Los gatos naranjos destacan en cualquier hogar por su pelaje llamativo y una personalidad que raras veces pasa desapercibida. Un análisis sobre el comportamiento animal explica las razones científicas y genéticas que influyen en que estos felinos sean percibidos como extremadamente sociables, cariñosos y juguetones en su vida cotidiana.
Un dato genético clave explica parte de su fama: cerca del 80% de los gatos naranjos son machos. La pigmentación de su manto está ligada al cromosoma X, y todos los ejemplares presentan algún patrón atigrado junto a la característica marca en forma de «M» en la frente.
¿Por qué son así los gatos naranjos?
La percepción de que son animales falderos tiene una explicación práctica.
La gran mayoría corresponde a machos castrados, una condición que suele volverlos más dependientes y cercanos a sus dueños en comparación con las hembras, quienes tienden a mostrar un comportamiento más independiente y territorial.

Diversos veterinarios y especialistas señalan las dinámicas que marcan su rutina:
- Interacción constante: Buscan el contacto físico, siguen a las personas por las habitaciones, duermen sobre sus dueños y amasan con frecuencia.
- Comunicación activa: Usan maullidos y ronroneos constantes para pedir comida, juego o atención.
- Audacia y sociabilidad: Muestran menos temor al entorno, reciben bien a las visitas y conviven de buena forma con niños y otras mascotas.

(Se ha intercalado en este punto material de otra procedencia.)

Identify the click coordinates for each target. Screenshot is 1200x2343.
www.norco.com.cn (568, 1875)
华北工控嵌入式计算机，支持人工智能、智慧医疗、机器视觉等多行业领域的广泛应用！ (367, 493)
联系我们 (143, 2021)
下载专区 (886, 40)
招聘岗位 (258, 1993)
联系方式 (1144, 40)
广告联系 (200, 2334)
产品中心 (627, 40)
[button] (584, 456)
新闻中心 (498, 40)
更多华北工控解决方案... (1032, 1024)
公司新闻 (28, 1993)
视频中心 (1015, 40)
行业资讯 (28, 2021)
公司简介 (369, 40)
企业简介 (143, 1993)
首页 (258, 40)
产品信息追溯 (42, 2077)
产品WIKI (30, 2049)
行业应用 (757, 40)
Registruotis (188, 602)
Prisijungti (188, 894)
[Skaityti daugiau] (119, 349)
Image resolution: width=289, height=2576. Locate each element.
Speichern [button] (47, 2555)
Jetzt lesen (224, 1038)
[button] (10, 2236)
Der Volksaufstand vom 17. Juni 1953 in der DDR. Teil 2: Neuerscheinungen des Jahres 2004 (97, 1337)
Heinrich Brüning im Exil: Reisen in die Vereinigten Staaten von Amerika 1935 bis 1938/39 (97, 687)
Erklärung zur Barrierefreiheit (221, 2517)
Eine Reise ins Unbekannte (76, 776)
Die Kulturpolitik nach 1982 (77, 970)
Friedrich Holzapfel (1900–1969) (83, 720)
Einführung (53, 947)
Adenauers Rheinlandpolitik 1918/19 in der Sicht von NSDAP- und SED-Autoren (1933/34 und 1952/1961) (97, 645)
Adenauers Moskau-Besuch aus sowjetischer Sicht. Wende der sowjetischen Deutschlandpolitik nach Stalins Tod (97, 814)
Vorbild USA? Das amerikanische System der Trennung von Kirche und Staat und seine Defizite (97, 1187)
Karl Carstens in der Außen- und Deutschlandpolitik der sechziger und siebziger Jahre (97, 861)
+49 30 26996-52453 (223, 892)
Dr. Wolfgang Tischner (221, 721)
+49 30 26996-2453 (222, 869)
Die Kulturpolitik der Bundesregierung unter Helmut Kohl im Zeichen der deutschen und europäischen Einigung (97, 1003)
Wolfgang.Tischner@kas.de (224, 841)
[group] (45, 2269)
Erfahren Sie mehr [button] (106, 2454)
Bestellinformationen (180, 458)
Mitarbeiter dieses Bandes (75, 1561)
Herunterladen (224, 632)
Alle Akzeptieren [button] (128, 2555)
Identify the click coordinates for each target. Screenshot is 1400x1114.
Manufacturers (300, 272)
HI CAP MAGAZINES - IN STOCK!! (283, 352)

El rol del ambiente en el temperamento
Pese a la creencia popular, los expertos advierten que el color del pelaje no determina por sí solo la conducta de una mascota según OkDiario. El temperamento final de cada felino depende de su genética individual, el proceso de socialización durante sus primeros meses y las condiciones del hogar donde crece.
Finalmente, investigaciones sobre evolución felina sugieren que los gatos que conservan este patrón atigrado desarrollaron una adaptación más fuerte para la convivencia con seres humanos. Esto explica por qué mantienen una actitud activa y juguetona durante muchos años de vida.